Description of Evidence Analysis Methods
ASCO guideline recommendations are crafted, in part, using the GuideLines Into DEcision Support (GLIDES) methodology. ASCO adopted a five‐step approach to carry out quality appraisal, strength of evidence ratings and strength of recommendations ratings. The ASCO approach was primarily adapted from those developed by the AHRQ,, USPSTF, and GRADE, however with the validation of the GRADE methodology, the sole use of GRADE is being evaluated by the Clinical Practice Guidelines Committee.
Description of Evidence Grading
High: High confidence that the available evidence reflects the true magnitude and direction of the net effect (i.e., balance of benefits v harms) and that further research is very unlikely to change either the magnitude or direction of this net effect. Intermediate: Moderate confidence that the available evidence reflects the true magnitude and direction of the net effect. Further research is unlikely to alter the direction of the net effect; however, it might alter the magnitude of the net effect. Low: Low confidence that the available evidence reflects the true magnitude and direction of the net effect. Further research may change either the magnitude and/or direction this net effect. Insufficient: Evidence is insufficient to discern the true magnitude and direction of the net effect. Further research may better inform the topic. The use of the consensus opinion of experts is reasonable to inform outcomes related to the topic.

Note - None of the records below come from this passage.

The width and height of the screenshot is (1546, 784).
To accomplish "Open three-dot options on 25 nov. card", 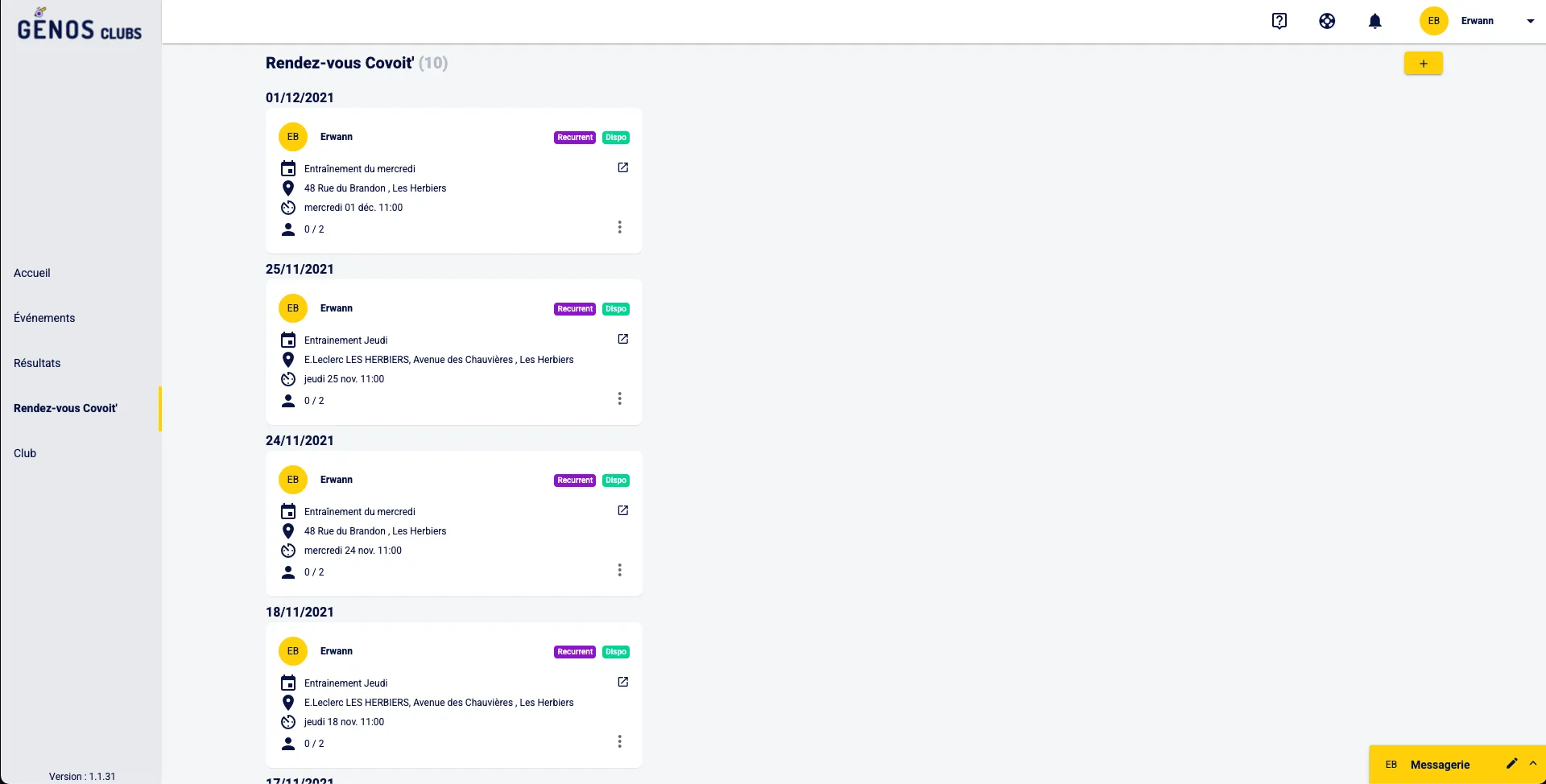I will [619, 398].
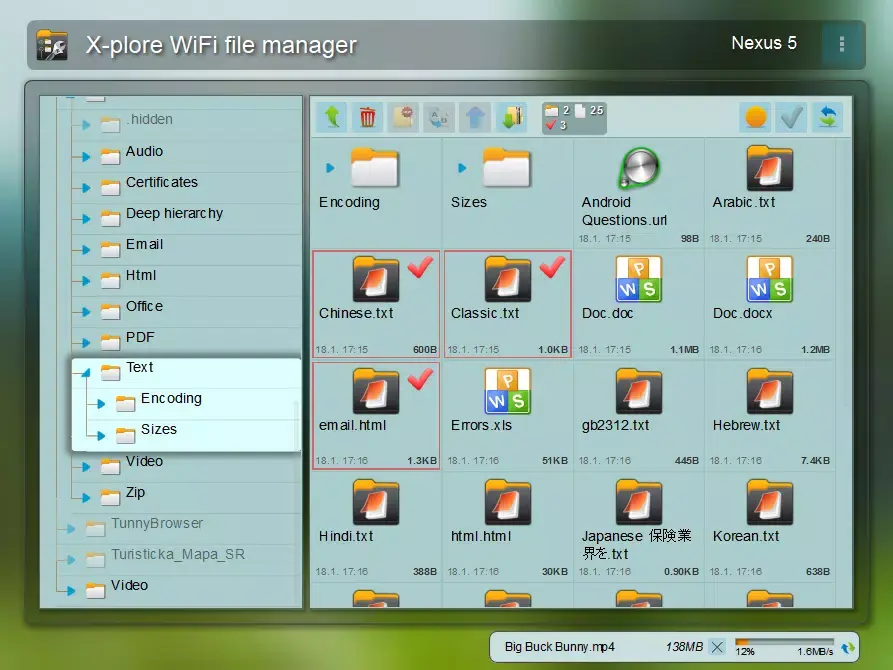Deselect the Classic.txt file checkmark

point(551,268)
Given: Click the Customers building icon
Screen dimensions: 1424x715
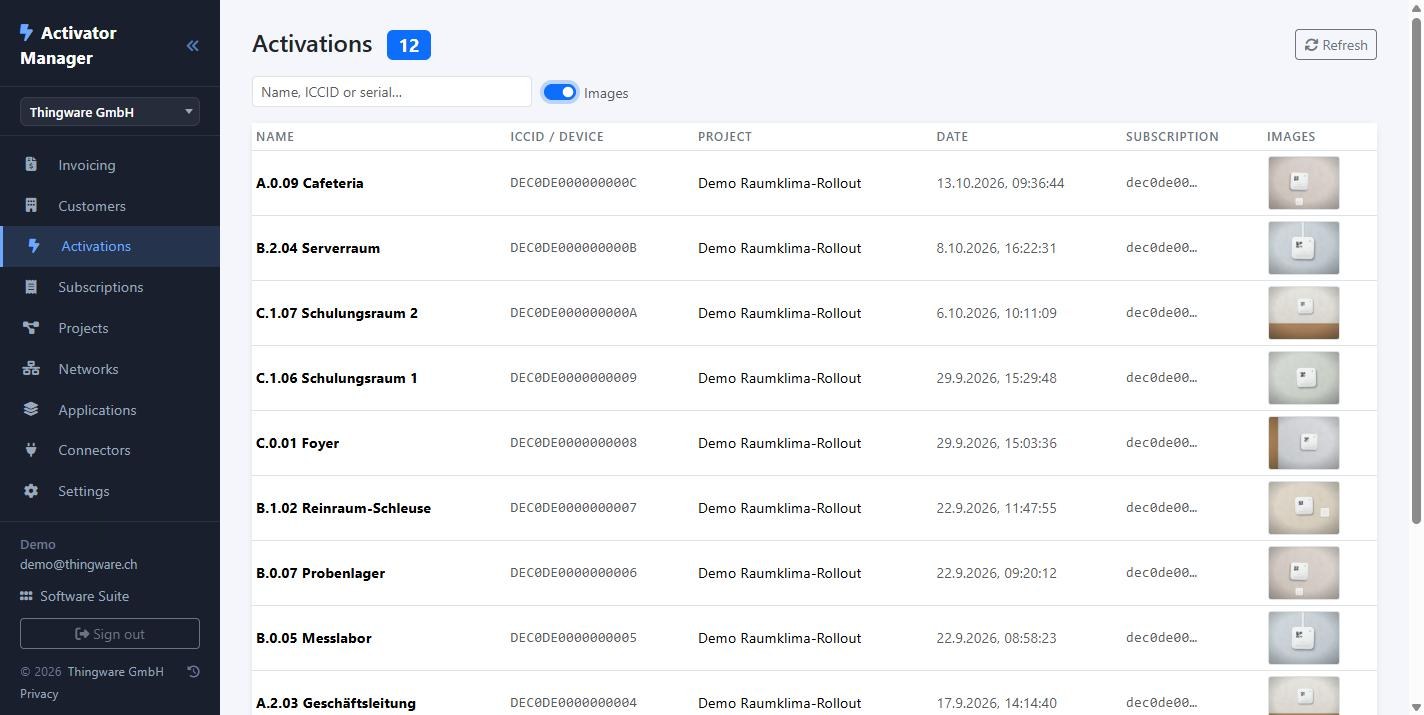Looking at the screenshot, I should (x=31, y=206).
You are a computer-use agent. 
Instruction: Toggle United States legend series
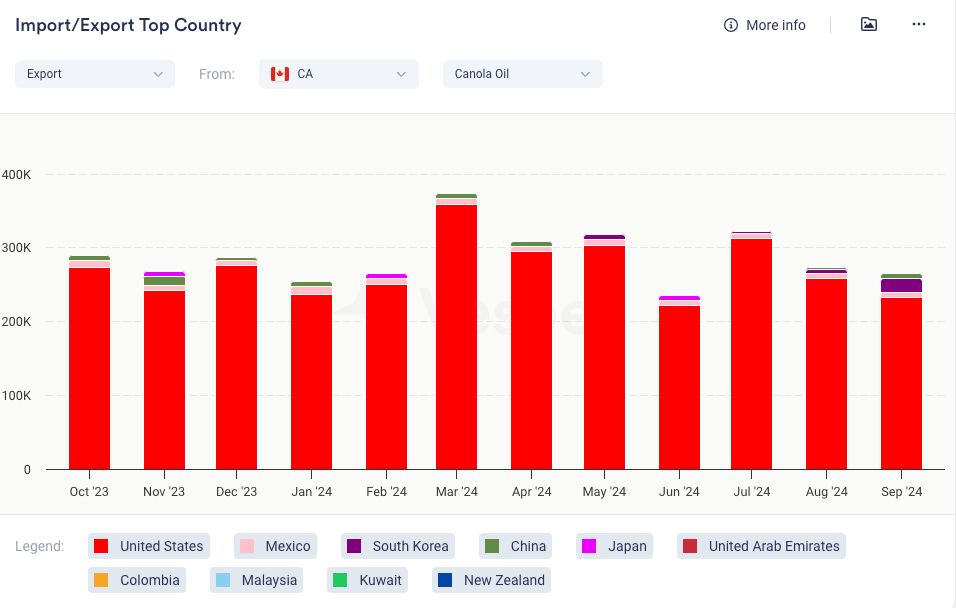149,546
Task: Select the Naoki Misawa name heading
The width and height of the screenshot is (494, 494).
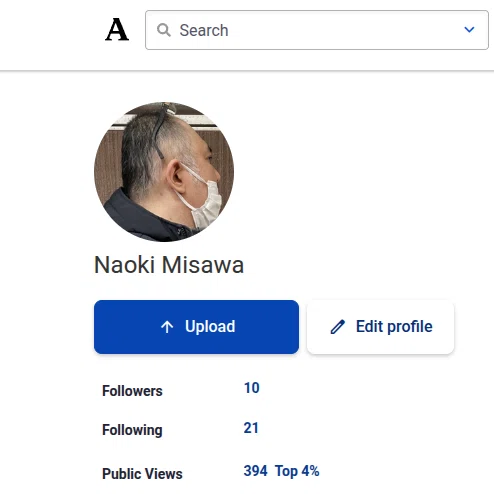Action: [169, 265]
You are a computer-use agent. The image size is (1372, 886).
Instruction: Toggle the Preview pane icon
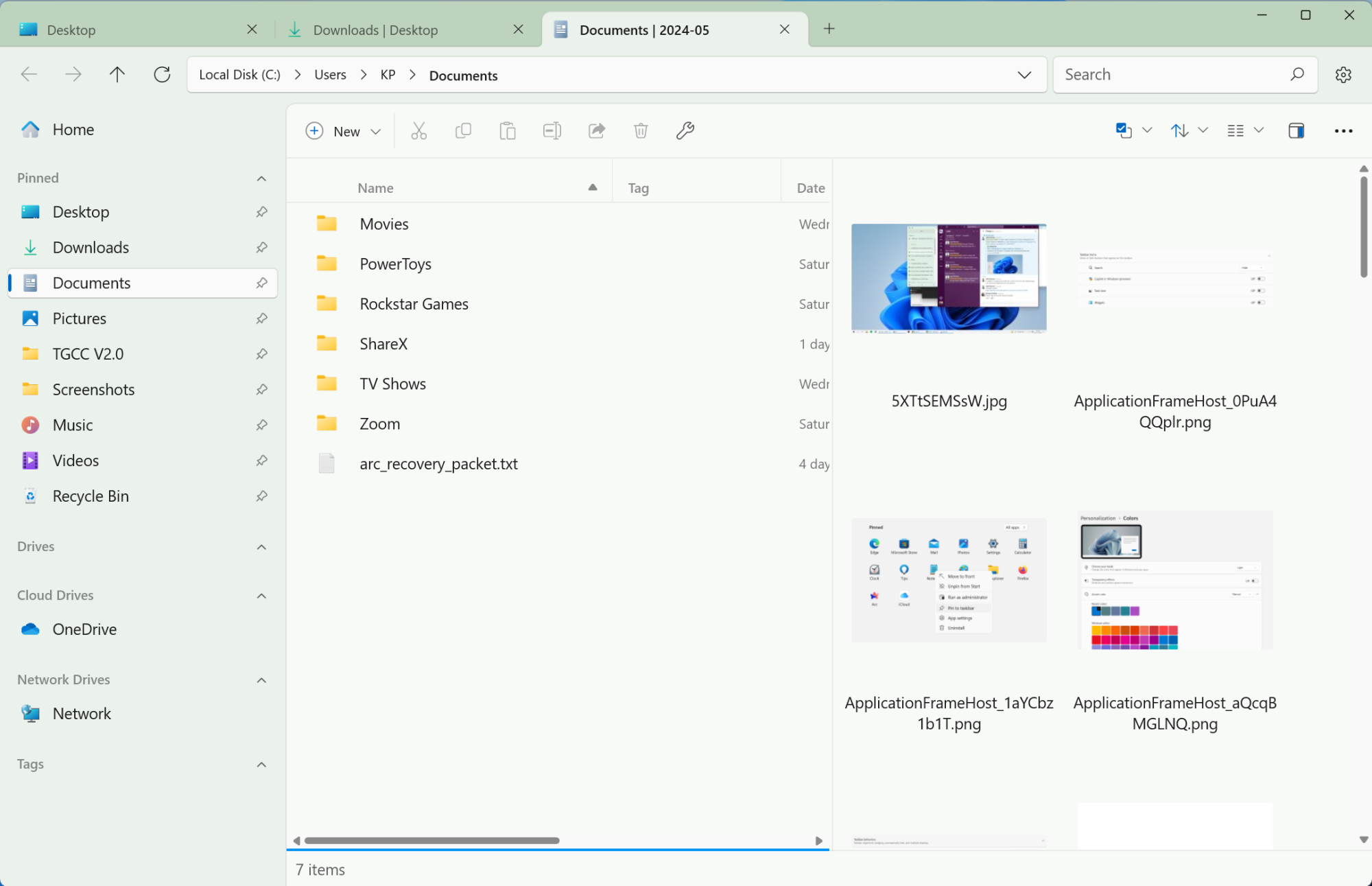[x=1296, y=130]
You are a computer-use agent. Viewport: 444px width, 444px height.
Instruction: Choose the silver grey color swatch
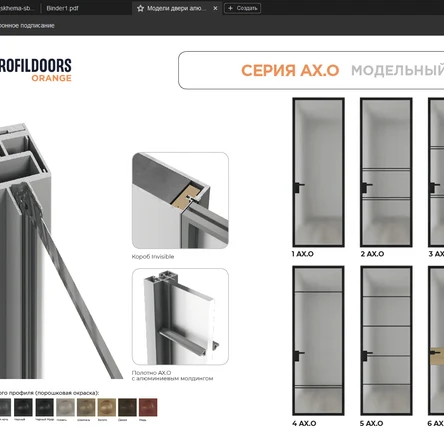pos(65,407)

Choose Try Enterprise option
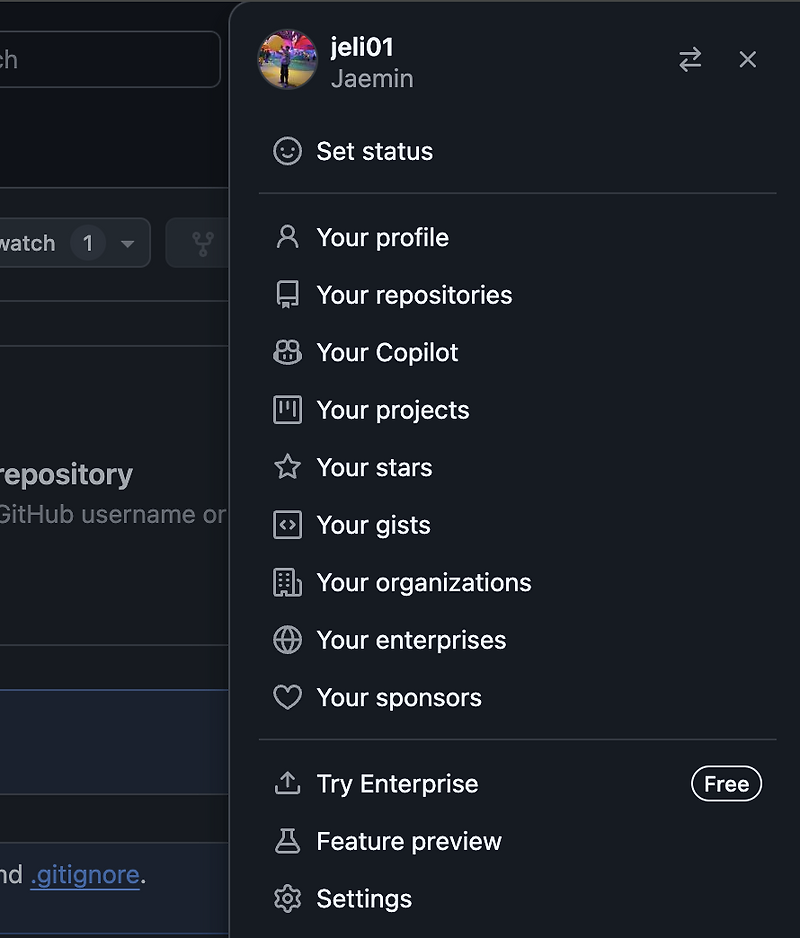point(397,784)
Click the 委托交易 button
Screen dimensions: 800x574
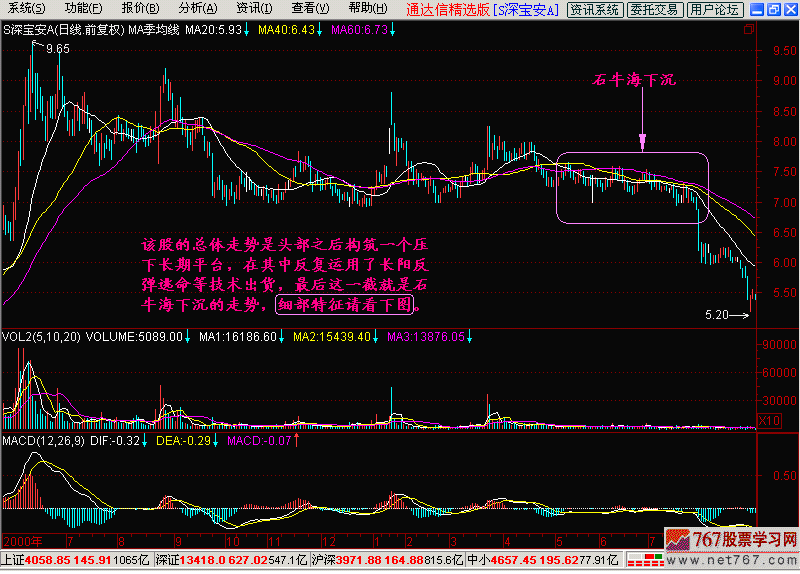click(655, 9)
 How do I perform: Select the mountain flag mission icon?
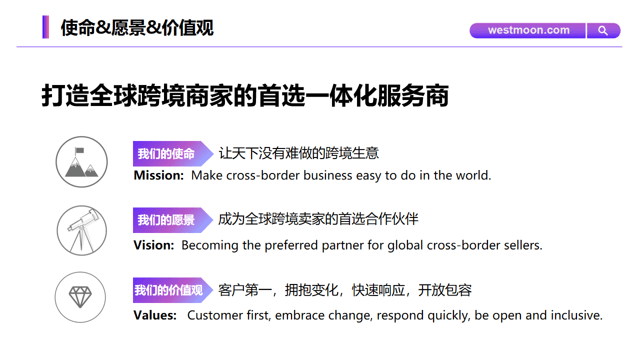[x=82, y=162]
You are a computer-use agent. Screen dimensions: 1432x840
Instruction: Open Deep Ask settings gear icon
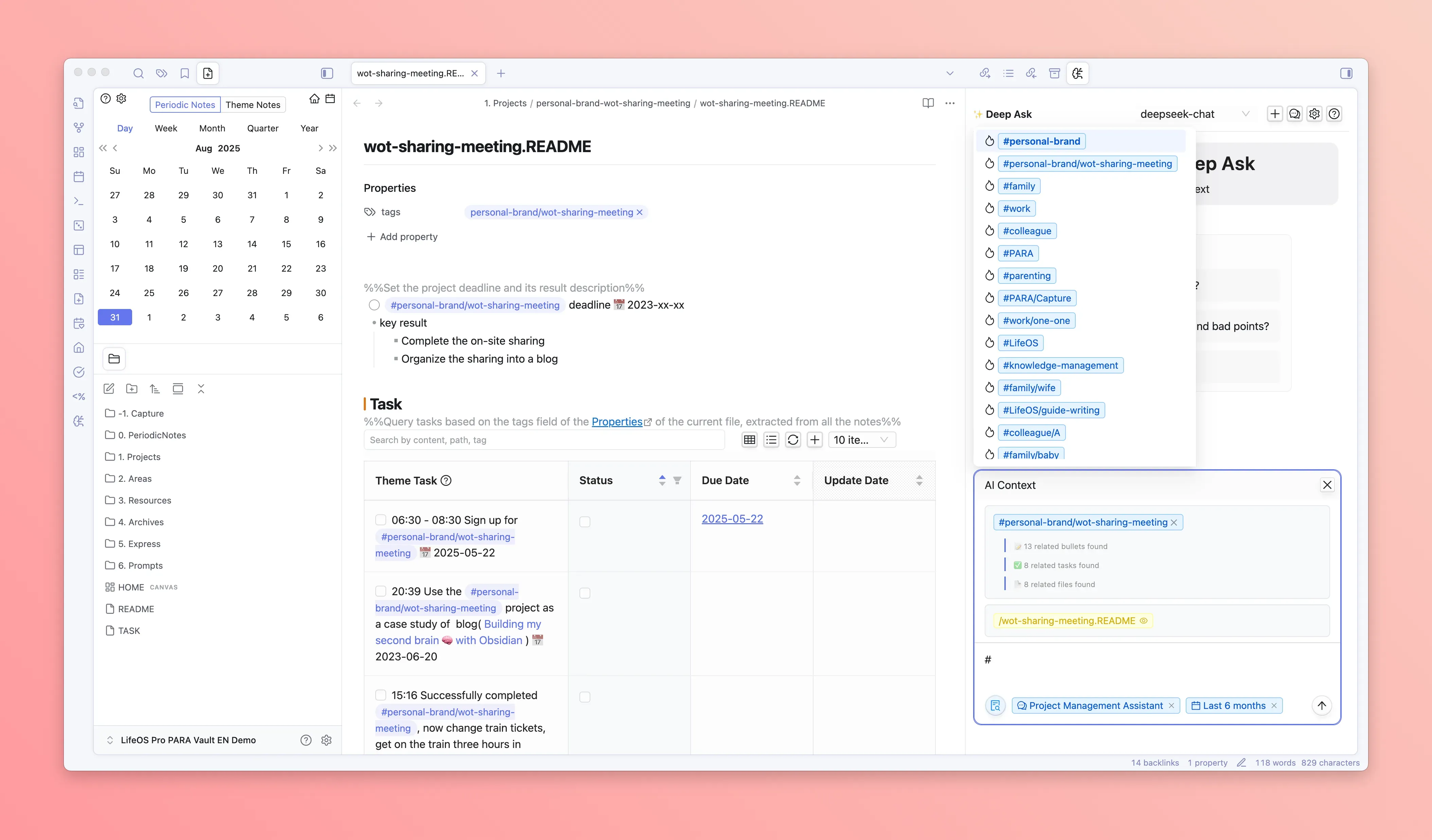click(1314, 114)
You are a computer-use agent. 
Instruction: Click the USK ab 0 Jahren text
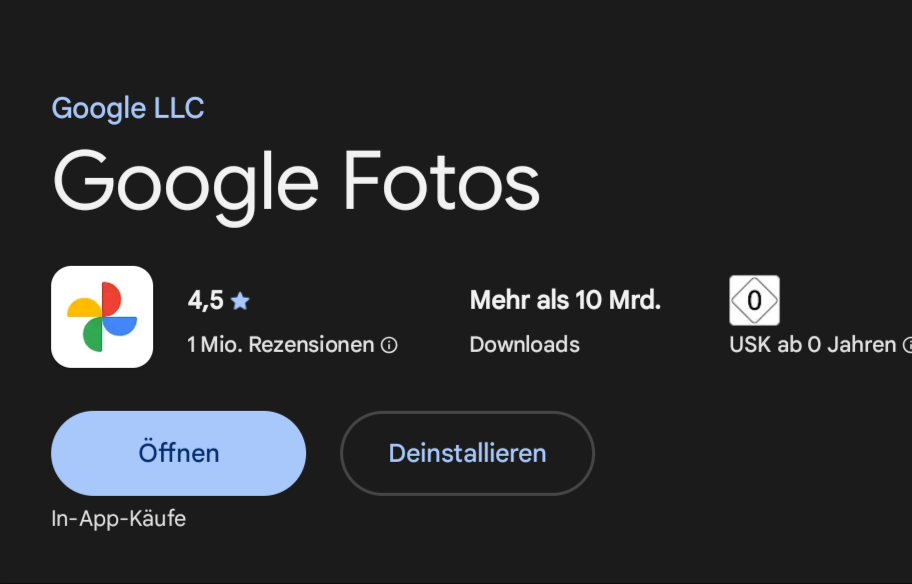[x=812, y=345]
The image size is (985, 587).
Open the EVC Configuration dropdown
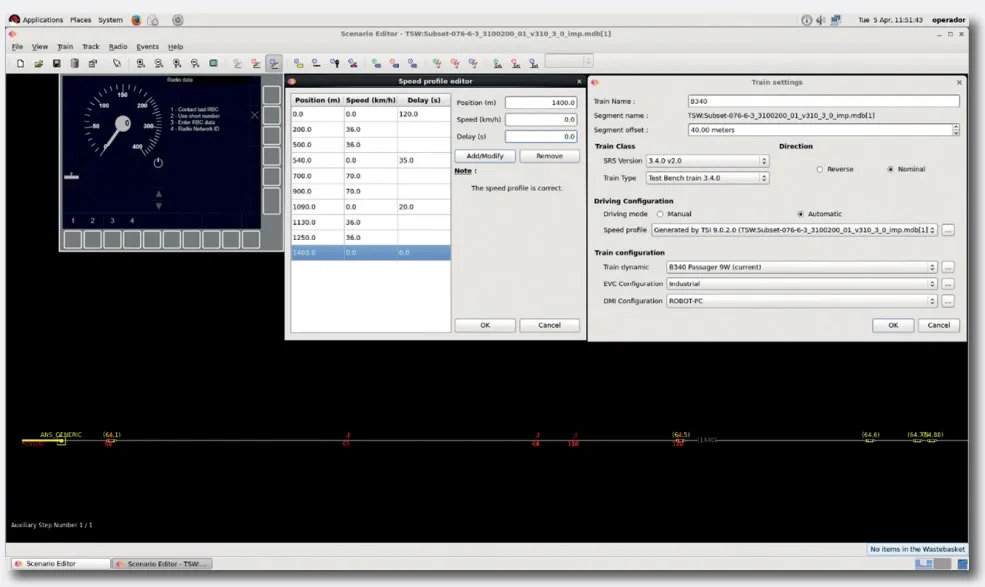(801, 284)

Description of Recommendation Grading
ASCO uses a formal consensus methodology based on the modified Delphi technique in clinically important areas where there is limited evidence or a lack of high‐quality evidence to inform clinical guidance recommendations. Evidence Based: There was sufficient evidence from published studies to inform a recommendation to guide clinical practice. Formal Consensus: The available evidence was deemed insufficient to inform a recommendation to guide clinical practice. Therefore, the Expert Panel used a formal consensus process to reach this recommendation, which is considered the best current guidance for practice. The Panel may choose to provide a rating for the strength of the recommendation (i.e., "strong," "moderate," or "weak"). The results of the formal consensus process are summarized in the guideline and reported in the Data Supplement (see the Supporting Documents" field). Informal Consensus: The available evidence was deemed insufficient to inform a recommendation to guide clinical practice. The recommendation is considered the best current guidance for practice, based on informal consensus of the Expert Panel. The Panel agreed that a formal consensus process was not necessary for reasons described in the literature review and discussion. The Panel may choose to provide a rating for the strength of the recommendation (i.e., "strong," "moderate," or "weak"). No recommendation: There is insufficient evidence, confidence, or agreement to provide a recommendation to guide clinical practice at this time. The Panel deemed the available evidence as insufficient and concluded it was unlikely that a formal consensus process would achieve the level of agreement needed for a recommendation.
Description of Funding Source
ASCO provides funding for Guideline Development.
Company/Author Disclosures
ASCO Conflict of Interest Policy complies with the CMSS Code for Interactions with Companies. ASCO requires disclosure by individuals involved in drafting, reviewing, and approving guideline recommendations.